━━━ Given data

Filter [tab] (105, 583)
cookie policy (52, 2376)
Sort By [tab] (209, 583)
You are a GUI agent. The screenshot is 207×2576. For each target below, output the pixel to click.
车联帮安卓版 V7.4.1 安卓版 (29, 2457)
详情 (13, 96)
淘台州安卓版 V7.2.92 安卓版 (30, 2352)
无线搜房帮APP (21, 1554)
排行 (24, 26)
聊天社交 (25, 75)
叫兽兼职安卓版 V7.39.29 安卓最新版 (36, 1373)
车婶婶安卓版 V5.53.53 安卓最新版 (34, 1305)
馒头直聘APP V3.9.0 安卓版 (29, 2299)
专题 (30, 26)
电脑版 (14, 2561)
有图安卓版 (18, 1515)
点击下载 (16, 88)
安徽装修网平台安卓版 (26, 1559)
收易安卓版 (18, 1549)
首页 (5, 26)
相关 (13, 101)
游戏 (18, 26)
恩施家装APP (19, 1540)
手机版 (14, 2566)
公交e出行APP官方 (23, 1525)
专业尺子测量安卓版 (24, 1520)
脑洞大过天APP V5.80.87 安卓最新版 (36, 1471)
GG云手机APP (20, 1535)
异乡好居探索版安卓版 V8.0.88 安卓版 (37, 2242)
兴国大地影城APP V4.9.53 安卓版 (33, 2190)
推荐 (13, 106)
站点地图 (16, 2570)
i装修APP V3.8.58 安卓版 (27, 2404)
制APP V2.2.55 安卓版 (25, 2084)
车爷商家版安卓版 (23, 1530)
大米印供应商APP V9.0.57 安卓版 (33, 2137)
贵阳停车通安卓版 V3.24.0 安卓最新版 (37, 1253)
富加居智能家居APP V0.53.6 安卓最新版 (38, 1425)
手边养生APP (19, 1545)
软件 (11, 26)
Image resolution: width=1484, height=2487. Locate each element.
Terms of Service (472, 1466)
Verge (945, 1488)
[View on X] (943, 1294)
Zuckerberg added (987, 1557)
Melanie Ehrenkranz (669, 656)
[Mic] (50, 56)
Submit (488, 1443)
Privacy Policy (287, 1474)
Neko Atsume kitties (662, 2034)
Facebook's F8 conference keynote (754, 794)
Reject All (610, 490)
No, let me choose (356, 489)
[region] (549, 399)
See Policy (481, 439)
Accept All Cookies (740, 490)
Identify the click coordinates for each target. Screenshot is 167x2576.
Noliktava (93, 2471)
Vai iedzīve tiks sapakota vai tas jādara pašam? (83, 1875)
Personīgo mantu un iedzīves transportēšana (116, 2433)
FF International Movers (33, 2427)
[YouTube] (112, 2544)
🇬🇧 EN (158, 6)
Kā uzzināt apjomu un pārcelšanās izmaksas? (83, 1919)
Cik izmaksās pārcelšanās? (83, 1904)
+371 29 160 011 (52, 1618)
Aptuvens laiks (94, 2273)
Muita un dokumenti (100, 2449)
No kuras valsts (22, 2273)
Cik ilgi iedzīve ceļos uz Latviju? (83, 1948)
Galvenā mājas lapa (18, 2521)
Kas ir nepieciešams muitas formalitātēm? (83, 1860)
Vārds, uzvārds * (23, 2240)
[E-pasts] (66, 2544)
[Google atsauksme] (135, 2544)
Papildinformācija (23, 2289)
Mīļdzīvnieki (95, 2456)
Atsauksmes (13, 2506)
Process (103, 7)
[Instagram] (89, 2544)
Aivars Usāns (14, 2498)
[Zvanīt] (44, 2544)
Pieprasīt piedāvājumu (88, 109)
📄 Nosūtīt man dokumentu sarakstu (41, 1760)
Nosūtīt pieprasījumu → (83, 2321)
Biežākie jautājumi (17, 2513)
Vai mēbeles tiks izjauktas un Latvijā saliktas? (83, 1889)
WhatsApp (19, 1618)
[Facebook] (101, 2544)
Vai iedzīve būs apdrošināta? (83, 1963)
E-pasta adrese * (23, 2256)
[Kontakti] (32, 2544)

━━━━━━

Give back the entries above exactly as they are, from their first line through the line that contains "公交e出行APP官方 (23, 1525)", both included, with nothing else.

* **Task solution**:
Filter [tab] (105, 583)
cookie policy (52, 2376)
Sort By [tab] (209, 583)
You are a GUI agent. The screenshot is 207×2576. For each target below, output the pixel to click.
车联帮安卓版 V7.4.1 安卓版 (29, 2457)
详情 (13, 96)
淘台州安卓版 V7.2.92 安卓版 (30, 2352)
无线搜房帮APP (21, 1554)
排行 (24, 26)
聊天社交 (25, 75)
叫兽兼职安卓版 V7.39.29 安卓最新版 (36, 1373)
车婶婶安卓版 V5.53.53 安卓最新版 (34, 1305)
馒头直聘APP V3.9.0 安卓版 (29, 2299)
专题 (30, 26)
电脑版 (14, 2561)
有图安卓版 (18, 1515)
点击下载 (16, 88)
安徽装修网平台安卓版 (26, 1559)
收易安卓版 (18, 1549)
首页 (5, 26)
相关 (13, 101)
游戏 (18, 26)
恩施家装APP (19, 1540)
手机版 (14, 2566)
公交e出行APP官方 (23, 1525)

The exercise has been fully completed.